Né en 1947, diplômé de l'Institut d'études politiques de Bordeaux, il a travaillé comme journaliste à La Montagne, en Corrèze, à Figaro Madame et à La Dépêche du Midi, dans les années 1970. Il signe un billet d'humeur chaque semaine dans Valeurs actuelles et publie de temps à autre une tribune dans Mariannne.. Il a été représentant personnel du président de la République Jacques Chirac, au Conseil permanent de la francophonie, Il est éditeur à Paris (« La Table ronde », de 1992 à 2007) et écrivain en Corrèze où il fait partie de l'Ecole de Brive, aux côtés de Claude Michelet, Michel Peyramaure etc. Une grande partie de son œuvre est publiée aux éditions Robert Laffont et Gallimard. Il est membre de l'Institut Thomas More et de la Ligue nationale de rugby.

L'écrivain :

Il s'est offert un destin d'aventurier par procuration, à la suite d'une démission annoncée avec éclat et vécue avec sagesse. Il a publié au moins une trentaine de livres parmi lesquels nous citerons Maisons de famille, paru en 1987 et récompensé par le prix Kléber-Haedens, La Corrèze et le Zambèze qui a obtenu le prix Jacques-Chardonne, L'été anglais qui s'est octroyé le prix Roger Nimier, ou encore Rugby blues, couronné comme grand prix de la littérature sportive. Mentionnons également le Dictionnaire amoureux de la France (Plon, 2008) et le Dictionnaire amoureux du catholicisme (Plon, 2011).

Sa personnalité :

Il partage sa vie entre Paris et Auriac en Corrèze où il aime se ressourcer dans la paix des vieux maquis, sans télévision, journaux ou téléphone portable. Ce territoire est le sien, complexe, à son image. Du fait de la gravité de son profil et des lois de l'attraction, les vaches y sont encore limousines, mais les bolets déjà périgourdins. On y trouve des électeurs socialistes dans les questions vicinales, et chiraquiens dans les scrutins nationaux. On y pratique volontiers ce qu'on appelle dans la vie politique « la double pancarte ». Lui-même avoue « se sentir de gauche au milieu des gens de droite, et de droite au milieu des gens de gauche ».

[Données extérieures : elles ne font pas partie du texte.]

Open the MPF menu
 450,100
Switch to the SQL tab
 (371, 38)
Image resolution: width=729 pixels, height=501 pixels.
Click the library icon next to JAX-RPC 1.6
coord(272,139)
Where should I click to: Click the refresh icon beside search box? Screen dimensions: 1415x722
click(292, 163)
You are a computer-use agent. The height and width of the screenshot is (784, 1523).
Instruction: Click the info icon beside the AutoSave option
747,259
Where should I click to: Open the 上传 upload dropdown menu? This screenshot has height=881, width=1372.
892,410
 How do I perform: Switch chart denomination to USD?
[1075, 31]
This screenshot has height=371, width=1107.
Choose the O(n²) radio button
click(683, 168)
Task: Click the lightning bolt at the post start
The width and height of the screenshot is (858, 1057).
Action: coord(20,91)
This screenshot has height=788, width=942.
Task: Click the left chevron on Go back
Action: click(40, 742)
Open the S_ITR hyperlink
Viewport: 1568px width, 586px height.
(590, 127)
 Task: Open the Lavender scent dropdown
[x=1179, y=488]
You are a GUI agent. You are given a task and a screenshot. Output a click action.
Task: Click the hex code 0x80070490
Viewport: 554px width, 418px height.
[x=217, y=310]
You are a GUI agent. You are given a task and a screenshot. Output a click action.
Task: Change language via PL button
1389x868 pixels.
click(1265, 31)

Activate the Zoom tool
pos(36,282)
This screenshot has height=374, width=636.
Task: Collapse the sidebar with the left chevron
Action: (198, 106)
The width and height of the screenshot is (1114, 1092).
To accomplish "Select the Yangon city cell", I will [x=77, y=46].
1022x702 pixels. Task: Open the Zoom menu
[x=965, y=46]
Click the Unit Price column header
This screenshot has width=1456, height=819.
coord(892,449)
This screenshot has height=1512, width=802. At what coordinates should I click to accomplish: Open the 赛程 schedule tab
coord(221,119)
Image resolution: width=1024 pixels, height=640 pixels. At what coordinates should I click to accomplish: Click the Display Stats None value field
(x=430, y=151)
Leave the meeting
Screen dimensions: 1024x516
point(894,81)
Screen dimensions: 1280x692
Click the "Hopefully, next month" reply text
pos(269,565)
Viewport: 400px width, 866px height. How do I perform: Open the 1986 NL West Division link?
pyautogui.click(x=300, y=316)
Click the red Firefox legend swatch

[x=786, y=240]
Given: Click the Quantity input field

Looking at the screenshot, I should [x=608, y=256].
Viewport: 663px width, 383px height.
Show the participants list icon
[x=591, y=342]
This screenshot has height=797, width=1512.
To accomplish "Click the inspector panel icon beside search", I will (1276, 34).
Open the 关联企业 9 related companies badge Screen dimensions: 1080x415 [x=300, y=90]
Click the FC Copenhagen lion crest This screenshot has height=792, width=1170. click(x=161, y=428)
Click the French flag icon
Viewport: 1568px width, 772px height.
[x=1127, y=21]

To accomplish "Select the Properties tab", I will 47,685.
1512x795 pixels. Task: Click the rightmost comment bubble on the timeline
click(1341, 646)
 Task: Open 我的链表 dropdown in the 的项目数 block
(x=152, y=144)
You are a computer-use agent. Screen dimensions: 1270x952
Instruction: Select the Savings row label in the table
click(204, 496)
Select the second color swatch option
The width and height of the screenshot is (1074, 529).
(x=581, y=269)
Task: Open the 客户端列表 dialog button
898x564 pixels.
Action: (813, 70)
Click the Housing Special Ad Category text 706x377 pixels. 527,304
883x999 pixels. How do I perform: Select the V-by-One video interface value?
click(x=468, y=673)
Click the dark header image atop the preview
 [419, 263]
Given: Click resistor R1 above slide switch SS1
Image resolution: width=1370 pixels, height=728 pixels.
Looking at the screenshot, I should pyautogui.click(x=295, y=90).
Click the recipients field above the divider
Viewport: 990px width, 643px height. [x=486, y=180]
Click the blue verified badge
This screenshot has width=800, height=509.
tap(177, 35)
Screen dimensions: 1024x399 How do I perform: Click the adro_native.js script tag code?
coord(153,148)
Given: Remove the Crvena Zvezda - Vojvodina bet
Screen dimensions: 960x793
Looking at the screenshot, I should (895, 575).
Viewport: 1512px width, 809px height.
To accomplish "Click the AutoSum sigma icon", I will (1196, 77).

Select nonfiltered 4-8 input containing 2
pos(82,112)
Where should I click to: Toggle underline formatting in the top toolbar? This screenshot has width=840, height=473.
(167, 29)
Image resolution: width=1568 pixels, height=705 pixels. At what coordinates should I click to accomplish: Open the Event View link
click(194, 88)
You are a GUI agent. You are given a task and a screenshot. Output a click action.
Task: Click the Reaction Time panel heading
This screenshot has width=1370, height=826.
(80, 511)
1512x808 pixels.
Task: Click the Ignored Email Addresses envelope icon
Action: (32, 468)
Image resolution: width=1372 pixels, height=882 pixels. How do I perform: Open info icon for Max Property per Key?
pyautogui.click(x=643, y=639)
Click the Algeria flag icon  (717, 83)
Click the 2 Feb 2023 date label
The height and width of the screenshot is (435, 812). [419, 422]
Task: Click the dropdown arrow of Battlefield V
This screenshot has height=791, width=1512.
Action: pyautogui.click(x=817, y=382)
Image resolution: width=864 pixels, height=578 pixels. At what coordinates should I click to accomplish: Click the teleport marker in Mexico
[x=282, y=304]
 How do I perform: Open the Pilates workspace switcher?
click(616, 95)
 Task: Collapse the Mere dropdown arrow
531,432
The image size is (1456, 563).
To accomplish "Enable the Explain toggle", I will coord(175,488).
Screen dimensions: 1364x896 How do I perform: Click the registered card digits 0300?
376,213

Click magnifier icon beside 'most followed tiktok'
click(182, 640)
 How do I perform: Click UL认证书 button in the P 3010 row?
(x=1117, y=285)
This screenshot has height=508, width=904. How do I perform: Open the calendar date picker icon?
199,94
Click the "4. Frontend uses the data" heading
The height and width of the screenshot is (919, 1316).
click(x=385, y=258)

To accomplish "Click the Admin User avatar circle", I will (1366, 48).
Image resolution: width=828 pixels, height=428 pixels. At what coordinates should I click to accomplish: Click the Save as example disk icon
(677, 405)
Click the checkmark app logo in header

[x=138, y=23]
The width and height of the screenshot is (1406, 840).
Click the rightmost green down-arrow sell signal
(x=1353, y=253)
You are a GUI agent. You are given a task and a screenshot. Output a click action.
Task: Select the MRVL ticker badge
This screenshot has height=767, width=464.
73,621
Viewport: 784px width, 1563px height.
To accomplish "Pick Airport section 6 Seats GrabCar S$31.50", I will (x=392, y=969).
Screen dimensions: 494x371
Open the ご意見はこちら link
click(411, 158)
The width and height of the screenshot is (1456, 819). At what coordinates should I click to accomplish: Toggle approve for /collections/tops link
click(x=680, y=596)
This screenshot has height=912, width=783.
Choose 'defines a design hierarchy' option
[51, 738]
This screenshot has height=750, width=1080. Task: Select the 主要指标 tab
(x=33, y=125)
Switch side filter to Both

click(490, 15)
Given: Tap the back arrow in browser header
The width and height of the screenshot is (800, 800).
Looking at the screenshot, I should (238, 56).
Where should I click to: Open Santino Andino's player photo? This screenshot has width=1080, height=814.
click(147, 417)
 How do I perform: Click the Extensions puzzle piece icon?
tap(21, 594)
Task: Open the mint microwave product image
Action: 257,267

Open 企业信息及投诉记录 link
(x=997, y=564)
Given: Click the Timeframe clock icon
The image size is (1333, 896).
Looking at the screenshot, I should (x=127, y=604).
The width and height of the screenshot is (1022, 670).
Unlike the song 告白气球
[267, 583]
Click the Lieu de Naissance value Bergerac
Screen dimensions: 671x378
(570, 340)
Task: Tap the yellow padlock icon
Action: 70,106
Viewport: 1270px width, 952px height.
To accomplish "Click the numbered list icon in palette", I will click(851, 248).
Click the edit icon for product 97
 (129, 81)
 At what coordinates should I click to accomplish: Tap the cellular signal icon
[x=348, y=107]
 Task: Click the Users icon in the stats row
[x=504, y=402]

C'est un homme de passions qui a des coups de cœur, des coups de blues et des coups de gueule. Il admet être un opposant et s'il a soutenu Chirac, c'est, dit-il, « par une fidélité désemparée », un « légitimisme de copains ». Après sa démission fracassante avec celui-ci,

il a publié, en fils prodigue, un portrait tout en finesse de « Chirac le Gaulois » où il écrit, par exemple : « Entre lui et moi, c'est fusionnel, ce n'est pas politique. Je n'ai jamais cessé de le voir. » C'est donc ce personnage passionné, riche de souvenirs que nous recevrons le 21 janvier prochain, un écrivain au style raffiné, parfois désabusé, louvoyant entre doutes et regrets, un ermite occasionnel qui s'enflamme facilement pour ou contre des causes, un fan de rugby qui restera sur sa faim à Montauban, puisqu'il n'y aura pas ce jour-là de match à Sapiac. Attendons-nous à des échanges intenses.